TASK DESCRIPTION >>
Go over the data and keep only the lines that include "tree".

>>>

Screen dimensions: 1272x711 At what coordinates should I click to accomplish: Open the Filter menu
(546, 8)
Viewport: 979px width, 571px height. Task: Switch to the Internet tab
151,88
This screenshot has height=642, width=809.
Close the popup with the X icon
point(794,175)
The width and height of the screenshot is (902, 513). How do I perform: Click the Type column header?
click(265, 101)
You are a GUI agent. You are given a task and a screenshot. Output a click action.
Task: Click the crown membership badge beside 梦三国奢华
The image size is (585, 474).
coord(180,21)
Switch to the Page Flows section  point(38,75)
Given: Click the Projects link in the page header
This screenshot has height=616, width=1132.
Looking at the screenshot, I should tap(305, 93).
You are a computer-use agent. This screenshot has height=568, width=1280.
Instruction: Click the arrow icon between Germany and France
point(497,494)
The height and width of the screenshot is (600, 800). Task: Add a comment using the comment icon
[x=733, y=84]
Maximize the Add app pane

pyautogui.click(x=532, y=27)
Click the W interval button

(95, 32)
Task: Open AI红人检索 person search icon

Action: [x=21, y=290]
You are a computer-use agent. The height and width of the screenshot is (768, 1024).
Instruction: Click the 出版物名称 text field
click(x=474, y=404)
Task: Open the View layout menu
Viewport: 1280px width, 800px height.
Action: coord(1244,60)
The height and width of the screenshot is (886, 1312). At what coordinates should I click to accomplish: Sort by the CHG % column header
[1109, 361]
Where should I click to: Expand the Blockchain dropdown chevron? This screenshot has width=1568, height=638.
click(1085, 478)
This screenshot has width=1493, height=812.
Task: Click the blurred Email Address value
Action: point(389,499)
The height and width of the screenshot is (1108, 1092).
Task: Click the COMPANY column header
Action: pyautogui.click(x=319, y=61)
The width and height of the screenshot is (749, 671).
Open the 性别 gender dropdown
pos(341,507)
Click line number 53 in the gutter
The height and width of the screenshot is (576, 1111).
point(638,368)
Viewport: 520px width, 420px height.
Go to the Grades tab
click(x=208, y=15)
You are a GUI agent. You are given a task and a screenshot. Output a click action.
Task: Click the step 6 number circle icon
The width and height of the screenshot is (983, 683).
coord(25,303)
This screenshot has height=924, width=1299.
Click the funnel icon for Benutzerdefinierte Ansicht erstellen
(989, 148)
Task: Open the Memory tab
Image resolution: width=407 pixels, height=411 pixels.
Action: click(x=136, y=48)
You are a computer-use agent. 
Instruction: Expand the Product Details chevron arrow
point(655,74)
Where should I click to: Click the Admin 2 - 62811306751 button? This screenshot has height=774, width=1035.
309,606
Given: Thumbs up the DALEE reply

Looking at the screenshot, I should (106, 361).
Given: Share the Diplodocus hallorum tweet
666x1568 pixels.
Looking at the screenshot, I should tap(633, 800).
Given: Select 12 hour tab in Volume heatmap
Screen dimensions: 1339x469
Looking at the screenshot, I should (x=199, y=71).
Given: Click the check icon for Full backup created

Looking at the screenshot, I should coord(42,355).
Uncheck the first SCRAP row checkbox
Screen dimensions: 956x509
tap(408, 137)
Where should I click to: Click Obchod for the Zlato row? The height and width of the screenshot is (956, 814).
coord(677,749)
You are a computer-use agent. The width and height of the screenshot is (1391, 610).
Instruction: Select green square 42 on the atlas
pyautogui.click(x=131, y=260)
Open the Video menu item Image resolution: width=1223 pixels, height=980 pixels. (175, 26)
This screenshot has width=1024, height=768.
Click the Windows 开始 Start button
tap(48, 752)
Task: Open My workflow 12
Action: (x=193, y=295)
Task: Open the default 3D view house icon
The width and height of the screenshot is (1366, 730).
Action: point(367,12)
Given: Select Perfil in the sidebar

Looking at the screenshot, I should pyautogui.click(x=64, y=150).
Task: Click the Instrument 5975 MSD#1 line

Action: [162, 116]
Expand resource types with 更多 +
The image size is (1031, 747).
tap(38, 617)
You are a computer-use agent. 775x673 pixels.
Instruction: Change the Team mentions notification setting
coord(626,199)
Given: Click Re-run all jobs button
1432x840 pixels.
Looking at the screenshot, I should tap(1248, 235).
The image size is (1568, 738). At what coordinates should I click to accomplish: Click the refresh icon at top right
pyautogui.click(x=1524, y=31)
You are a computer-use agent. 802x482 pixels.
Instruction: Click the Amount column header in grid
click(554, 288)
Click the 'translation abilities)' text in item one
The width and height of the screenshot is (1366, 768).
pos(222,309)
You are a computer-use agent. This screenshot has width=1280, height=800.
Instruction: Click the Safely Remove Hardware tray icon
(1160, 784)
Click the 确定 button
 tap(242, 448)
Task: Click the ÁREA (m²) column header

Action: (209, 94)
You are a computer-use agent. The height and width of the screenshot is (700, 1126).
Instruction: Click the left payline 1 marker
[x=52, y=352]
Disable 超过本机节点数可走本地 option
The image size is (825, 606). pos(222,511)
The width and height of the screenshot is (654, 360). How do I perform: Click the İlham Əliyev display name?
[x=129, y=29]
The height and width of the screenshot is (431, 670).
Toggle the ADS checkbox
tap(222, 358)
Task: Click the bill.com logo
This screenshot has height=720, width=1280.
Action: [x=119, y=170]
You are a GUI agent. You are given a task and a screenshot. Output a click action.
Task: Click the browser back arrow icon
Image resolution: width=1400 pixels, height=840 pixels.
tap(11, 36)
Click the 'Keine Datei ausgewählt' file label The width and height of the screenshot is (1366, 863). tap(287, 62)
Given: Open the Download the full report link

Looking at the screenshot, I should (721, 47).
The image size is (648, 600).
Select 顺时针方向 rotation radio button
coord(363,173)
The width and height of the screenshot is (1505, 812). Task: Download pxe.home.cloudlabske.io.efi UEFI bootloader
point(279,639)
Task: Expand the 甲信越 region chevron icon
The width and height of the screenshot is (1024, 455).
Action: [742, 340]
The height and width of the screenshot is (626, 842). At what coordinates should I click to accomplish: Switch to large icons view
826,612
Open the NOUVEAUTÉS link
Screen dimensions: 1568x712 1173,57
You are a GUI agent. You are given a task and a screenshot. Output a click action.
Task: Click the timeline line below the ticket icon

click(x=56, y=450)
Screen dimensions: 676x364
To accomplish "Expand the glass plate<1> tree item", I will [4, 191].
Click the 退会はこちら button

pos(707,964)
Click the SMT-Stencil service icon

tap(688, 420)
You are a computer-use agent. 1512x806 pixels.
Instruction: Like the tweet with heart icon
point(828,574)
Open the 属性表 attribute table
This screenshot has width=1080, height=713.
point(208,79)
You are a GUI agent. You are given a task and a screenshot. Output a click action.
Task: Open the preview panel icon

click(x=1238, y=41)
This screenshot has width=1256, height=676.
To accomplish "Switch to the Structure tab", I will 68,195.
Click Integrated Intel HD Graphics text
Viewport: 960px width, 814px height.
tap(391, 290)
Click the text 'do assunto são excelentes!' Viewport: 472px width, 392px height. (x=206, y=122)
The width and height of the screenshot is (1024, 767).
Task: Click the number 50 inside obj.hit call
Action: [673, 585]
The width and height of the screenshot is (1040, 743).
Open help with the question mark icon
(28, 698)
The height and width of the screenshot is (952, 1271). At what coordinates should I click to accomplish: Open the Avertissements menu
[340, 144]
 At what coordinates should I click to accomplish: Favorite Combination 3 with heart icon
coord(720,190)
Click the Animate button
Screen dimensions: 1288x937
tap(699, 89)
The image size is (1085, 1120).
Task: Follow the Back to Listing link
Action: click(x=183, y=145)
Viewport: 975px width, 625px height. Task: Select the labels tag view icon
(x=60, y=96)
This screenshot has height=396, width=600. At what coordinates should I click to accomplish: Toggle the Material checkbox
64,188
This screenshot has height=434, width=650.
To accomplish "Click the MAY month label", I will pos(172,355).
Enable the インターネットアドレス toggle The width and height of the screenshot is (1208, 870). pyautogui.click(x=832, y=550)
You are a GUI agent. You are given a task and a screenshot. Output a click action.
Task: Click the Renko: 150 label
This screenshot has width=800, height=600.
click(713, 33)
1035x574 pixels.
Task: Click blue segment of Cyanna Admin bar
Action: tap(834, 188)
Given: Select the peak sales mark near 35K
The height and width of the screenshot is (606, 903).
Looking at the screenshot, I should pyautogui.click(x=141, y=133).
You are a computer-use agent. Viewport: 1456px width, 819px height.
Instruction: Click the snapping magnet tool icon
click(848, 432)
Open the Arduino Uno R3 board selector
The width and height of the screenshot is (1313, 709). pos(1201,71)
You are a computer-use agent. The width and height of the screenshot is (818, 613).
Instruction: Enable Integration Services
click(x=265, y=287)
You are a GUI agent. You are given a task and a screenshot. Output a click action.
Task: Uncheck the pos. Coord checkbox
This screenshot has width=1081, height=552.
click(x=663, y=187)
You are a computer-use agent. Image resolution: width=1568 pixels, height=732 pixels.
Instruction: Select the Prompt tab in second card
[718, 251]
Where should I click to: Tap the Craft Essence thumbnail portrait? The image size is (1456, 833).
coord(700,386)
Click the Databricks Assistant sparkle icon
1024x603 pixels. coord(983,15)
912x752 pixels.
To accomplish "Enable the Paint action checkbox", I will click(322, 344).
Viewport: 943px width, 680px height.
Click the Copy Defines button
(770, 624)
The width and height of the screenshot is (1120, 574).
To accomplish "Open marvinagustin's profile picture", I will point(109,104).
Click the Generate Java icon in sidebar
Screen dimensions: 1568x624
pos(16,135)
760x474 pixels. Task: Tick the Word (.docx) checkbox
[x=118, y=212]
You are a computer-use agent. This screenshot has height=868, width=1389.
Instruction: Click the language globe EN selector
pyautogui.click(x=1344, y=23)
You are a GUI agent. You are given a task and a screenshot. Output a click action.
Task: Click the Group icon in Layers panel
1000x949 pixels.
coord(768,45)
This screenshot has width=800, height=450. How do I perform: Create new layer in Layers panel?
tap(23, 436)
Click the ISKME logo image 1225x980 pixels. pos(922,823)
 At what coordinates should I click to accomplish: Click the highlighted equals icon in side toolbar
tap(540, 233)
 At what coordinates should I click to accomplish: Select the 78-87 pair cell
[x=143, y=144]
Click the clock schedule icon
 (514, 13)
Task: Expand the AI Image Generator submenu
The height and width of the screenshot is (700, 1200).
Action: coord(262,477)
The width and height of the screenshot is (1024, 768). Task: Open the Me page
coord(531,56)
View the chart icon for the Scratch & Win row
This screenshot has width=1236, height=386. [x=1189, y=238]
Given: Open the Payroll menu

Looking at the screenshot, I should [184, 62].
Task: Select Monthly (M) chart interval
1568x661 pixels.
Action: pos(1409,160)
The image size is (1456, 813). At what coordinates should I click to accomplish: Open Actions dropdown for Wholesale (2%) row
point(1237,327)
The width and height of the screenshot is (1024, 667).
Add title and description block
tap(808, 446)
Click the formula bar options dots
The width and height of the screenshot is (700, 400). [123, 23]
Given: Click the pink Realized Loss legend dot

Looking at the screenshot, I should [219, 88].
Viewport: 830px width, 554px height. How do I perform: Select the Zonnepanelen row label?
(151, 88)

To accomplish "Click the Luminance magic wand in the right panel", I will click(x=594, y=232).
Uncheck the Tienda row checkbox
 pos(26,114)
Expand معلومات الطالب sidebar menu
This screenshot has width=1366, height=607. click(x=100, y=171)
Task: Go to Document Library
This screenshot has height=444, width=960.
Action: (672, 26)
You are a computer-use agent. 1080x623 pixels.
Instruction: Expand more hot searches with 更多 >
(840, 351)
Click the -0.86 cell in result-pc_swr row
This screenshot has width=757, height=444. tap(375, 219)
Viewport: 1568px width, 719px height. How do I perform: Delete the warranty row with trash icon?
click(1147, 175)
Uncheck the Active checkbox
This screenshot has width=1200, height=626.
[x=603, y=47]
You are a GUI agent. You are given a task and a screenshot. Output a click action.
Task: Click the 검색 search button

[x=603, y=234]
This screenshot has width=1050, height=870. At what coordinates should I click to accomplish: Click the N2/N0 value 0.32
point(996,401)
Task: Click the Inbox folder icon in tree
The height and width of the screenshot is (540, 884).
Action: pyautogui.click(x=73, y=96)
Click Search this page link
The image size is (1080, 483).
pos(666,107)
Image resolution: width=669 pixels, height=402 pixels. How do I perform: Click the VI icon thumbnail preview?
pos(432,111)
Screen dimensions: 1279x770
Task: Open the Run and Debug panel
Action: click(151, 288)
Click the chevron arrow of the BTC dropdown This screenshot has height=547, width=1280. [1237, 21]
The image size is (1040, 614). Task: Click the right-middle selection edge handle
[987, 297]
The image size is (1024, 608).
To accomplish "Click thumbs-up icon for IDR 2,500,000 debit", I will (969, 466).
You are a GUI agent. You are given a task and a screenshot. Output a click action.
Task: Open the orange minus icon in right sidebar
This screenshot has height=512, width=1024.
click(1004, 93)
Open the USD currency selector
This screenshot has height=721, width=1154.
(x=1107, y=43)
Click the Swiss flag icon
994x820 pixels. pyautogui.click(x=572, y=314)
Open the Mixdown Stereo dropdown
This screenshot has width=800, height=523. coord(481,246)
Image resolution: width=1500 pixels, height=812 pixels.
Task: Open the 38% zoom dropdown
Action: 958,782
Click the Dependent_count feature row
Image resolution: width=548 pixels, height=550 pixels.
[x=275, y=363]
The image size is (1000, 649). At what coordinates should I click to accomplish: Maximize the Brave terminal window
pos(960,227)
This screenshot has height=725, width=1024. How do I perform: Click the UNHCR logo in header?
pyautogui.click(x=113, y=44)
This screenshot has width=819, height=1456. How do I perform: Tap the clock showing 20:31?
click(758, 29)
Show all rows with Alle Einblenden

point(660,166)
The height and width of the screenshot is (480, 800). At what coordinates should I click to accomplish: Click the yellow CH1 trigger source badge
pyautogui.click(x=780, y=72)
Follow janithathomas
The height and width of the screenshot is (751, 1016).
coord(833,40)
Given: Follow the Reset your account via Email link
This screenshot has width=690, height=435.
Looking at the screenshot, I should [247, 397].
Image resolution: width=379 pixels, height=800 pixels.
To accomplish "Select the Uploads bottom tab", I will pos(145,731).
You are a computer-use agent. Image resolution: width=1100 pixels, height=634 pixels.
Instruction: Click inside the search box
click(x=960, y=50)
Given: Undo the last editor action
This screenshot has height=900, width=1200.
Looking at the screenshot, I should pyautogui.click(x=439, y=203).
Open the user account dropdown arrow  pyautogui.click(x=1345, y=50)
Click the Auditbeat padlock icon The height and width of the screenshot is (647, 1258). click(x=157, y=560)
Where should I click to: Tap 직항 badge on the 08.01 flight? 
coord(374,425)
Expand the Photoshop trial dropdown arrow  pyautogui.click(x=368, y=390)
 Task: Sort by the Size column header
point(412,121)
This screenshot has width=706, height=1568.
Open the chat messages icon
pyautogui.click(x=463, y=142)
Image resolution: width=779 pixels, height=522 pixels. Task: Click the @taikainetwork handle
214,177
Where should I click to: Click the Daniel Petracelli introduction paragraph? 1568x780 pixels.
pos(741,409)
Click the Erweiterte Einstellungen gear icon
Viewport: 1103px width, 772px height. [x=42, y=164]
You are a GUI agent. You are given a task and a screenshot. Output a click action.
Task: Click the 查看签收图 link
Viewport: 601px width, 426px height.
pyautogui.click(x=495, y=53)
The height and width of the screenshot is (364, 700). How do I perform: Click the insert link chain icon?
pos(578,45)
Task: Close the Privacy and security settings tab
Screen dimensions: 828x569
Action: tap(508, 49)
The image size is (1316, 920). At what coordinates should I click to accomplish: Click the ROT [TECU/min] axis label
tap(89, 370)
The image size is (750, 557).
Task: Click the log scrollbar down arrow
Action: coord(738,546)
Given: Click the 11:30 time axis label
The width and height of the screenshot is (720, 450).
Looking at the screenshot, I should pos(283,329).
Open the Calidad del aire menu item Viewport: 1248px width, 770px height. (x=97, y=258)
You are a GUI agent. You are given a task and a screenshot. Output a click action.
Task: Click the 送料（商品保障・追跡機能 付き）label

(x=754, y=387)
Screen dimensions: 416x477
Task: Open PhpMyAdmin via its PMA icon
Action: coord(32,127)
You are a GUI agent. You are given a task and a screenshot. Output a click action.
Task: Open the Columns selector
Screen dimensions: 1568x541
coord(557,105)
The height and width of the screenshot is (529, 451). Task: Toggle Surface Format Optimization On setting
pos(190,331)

<<<

OUTPUT FOR THIS EXERCISE >>
To accomplish "Expand the glass plate<1> tree item", I will [4, 191].
Task: Click the Inbox folder icon in tree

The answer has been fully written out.